The Arabs, beginning from the VIII century, translate Greek, Persian, Roman and Byzantine, texts, all countries  by then under Islamic rule, and preserve them in immense libraries. These translations are the base of medical, pharmaceutical and chemical sciences for the following centuries for the whole of the Mediterranean basin and Europe. The great scientific culture of the Arabs influenced the schools of Salerno and Montpellier in the Middle Ages, specialising in the link between pharmaceutical research and the perfumery. Medieval alchemy owes its existence to  “al-kimîya” which plays an important role in the art of the distillation. The Arabs were not the inventors of this technique but they refined it and spread it in Europe. In the period in which all fragrances used fatty bases as support, in the X century the Arabs invented the still. With this method, fragrance used alcohol as a vector:  an enormous number of plants were able to be distilled thereby dramatically widening the range of  available aromas in perfumery. It was only in the XIII century, at the end of the Crusades, that fragrance returned to Europe.

As in the image of the Greek Champs Elysèes, the Moslem heaven is impregnated with the sweetest of fragrances. The Koran speaks of women, houris, made from "purest musk".

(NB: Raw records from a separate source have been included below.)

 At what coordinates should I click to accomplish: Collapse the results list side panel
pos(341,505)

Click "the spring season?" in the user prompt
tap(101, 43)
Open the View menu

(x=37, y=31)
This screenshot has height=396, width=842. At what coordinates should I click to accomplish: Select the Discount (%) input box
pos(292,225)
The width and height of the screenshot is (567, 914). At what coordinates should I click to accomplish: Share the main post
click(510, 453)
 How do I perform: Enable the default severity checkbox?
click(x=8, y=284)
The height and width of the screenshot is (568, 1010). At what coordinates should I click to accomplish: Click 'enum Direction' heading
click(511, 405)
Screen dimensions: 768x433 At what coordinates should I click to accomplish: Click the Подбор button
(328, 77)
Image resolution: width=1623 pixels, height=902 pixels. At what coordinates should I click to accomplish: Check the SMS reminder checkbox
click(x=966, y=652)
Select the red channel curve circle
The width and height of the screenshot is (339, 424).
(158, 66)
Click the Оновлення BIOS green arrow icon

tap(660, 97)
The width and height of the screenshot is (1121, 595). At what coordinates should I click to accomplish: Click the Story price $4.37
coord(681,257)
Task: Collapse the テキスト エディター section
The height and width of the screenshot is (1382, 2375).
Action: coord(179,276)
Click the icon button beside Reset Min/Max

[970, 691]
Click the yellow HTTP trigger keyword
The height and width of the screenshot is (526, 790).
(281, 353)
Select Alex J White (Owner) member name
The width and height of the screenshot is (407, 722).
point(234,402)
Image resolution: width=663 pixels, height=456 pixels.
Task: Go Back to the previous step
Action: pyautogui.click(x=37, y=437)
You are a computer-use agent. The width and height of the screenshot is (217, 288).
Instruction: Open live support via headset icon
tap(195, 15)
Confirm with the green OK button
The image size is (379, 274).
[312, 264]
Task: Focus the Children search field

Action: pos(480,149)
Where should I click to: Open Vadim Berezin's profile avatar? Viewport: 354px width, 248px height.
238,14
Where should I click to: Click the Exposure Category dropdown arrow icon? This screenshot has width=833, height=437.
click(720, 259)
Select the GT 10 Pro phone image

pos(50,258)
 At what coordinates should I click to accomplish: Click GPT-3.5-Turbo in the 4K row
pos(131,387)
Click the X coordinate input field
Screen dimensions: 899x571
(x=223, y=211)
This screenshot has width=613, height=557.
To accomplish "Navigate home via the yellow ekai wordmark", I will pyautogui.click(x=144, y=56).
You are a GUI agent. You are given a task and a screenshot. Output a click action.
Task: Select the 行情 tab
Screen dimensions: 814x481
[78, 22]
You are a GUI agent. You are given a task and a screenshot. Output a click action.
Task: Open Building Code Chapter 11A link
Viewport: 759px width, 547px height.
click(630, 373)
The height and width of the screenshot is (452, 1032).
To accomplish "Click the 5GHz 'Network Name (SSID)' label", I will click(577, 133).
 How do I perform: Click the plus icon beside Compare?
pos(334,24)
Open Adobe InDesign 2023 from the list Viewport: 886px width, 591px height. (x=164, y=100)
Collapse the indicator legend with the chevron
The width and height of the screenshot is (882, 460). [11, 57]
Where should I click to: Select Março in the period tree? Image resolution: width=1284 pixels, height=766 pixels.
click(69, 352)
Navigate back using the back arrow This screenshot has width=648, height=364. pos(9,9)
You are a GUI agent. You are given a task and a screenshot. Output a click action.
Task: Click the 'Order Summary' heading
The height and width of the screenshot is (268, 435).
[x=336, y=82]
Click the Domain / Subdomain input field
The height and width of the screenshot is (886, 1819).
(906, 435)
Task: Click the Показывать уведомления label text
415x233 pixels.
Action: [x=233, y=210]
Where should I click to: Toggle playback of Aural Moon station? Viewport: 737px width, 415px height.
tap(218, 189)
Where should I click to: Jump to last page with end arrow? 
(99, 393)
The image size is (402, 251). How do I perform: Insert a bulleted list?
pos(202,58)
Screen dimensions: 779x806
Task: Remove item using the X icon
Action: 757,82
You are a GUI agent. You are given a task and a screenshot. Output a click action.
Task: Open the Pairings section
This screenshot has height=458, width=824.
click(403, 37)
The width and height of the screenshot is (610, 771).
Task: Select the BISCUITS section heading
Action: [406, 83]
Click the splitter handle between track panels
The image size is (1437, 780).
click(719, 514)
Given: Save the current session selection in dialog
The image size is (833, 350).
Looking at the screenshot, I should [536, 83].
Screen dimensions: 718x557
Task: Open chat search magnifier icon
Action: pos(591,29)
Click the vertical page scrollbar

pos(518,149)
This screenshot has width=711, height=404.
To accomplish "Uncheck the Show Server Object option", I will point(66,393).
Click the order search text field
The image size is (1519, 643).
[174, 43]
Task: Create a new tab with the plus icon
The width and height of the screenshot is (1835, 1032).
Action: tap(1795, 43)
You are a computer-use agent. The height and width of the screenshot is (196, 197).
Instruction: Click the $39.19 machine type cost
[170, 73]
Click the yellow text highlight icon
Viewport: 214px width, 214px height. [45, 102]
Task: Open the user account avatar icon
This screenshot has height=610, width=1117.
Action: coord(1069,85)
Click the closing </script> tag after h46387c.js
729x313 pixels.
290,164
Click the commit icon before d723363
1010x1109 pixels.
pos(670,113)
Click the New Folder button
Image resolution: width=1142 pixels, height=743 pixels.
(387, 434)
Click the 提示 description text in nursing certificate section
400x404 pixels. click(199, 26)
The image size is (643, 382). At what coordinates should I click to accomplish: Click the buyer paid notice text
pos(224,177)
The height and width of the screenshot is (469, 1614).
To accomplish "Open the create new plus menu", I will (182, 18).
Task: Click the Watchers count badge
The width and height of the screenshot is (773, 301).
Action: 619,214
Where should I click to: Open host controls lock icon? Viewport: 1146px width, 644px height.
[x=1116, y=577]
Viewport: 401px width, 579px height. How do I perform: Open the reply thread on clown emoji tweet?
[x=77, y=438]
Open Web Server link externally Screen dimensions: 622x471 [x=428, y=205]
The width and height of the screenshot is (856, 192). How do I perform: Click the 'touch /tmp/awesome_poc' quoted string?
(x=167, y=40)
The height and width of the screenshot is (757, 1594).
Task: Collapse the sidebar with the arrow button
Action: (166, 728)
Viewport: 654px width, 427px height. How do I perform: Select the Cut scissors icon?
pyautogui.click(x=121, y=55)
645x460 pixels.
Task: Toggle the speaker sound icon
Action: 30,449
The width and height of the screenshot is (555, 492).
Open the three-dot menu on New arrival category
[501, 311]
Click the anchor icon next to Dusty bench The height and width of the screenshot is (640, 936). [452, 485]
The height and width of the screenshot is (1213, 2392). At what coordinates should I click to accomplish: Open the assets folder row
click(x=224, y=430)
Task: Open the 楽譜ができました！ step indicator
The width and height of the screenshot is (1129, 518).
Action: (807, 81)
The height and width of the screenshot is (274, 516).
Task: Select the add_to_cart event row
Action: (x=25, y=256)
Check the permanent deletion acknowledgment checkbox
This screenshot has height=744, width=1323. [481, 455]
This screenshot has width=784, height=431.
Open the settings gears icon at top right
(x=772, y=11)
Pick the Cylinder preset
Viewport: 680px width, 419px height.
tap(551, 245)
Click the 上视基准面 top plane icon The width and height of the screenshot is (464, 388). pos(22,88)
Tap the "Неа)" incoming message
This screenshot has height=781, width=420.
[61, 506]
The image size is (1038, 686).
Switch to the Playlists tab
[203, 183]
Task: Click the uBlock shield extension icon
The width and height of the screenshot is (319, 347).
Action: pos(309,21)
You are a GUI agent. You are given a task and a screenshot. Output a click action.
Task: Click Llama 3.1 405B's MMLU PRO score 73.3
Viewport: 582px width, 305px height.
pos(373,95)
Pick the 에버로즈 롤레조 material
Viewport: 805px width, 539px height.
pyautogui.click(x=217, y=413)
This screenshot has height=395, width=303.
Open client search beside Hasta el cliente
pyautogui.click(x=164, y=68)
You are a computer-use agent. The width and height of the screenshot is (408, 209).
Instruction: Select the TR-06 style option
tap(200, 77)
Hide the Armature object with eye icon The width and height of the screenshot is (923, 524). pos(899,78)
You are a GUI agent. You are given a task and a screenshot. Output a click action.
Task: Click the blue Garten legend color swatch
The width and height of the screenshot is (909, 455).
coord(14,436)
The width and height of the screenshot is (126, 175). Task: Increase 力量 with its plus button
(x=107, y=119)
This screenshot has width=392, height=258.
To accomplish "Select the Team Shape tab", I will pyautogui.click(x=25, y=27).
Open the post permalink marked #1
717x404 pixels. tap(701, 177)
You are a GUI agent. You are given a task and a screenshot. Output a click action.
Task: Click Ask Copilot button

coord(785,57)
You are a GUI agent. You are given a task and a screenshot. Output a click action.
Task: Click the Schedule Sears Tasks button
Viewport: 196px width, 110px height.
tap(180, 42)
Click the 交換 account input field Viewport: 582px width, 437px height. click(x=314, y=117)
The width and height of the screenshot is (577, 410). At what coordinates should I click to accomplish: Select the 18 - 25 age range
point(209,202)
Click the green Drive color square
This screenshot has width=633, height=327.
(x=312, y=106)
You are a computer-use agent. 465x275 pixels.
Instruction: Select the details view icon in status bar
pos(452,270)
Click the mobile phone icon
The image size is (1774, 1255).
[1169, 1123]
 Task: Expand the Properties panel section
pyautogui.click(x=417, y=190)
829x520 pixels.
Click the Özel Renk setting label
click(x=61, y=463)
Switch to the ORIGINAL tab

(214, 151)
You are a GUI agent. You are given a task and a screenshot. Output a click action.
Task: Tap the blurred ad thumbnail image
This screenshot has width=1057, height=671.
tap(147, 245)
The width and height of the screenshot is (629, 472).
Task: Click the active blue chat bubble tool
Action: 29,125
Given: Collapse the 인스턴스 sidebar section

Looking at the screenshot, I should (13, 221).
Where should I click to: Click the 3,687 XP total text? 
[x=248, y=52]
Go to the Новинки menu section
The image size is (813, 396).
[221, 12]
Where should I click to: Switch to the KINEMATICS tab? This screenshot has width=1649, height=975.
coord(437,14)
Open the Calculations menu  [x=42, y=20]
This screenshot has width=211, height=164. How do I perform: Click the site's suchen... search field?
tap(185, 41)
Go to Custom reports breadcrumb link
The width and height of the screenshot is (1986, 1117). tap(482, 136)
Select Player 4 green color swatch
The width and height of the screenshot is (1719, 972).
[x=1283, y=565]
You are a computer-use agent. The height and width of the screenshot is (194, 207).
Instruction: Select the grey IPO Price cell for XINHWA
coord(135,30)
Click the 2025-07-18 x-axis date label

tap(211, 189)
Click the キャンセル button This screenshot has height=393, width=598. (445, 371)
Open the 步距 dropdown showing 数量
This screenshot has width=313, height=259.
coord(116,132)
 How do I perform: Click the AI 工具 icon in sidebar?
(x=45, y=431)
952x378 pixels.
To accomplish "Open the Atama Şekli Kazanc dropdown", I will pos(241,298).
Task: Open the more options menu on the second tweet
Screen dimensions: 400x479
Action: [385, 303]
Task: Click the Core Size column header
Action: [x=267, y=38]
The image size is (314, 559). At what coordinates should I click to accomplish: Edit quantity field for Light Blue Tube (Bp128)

Arabia is the place of excellence for aromas. Properzio, Latin poet at the dawn of the Christian era, spoke of  "Arabia of a thousand perfumes". Arabian literature and poetry abounds with texts inspired by fragrance. The poets Hafiz and Saadi praised the rose, whose odour is more appreciated in the Arabic world, than that of musk.

Rosewater is used for perfuming rooms in the house or to aromatize certain dishes: loukoums, candy and sherbets. One drank from cups impregnated with fragrant resins, grey amber was mixed with coffee.

The Moslem purification rites are very rigid and they accompany all stages of daily life. To purify themselves completely the men regularly go to the public baths. In their harems the Moslem women pass most  part of their time perfuming their skin.